Rows for locating described items:
-- -- --

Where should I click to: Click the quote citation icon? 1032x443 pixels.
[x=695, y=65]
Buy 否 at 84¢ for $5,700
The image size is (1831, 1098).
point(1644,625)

-- -- --

Task statement —
Rewrite every line of the rows above, requests included, with each coordinate in the answers multiplied by 1.4 and rounded to a whole number, halves going up. Keep the request lines as they are.

Response to this task —
Where should I click to: Click the quote citation icon? 1032x443 pixels.
[x=973, y=91]
Buy 否 at 84¢ for $5,700
The image size is (1831, 1098).
point(2302,875)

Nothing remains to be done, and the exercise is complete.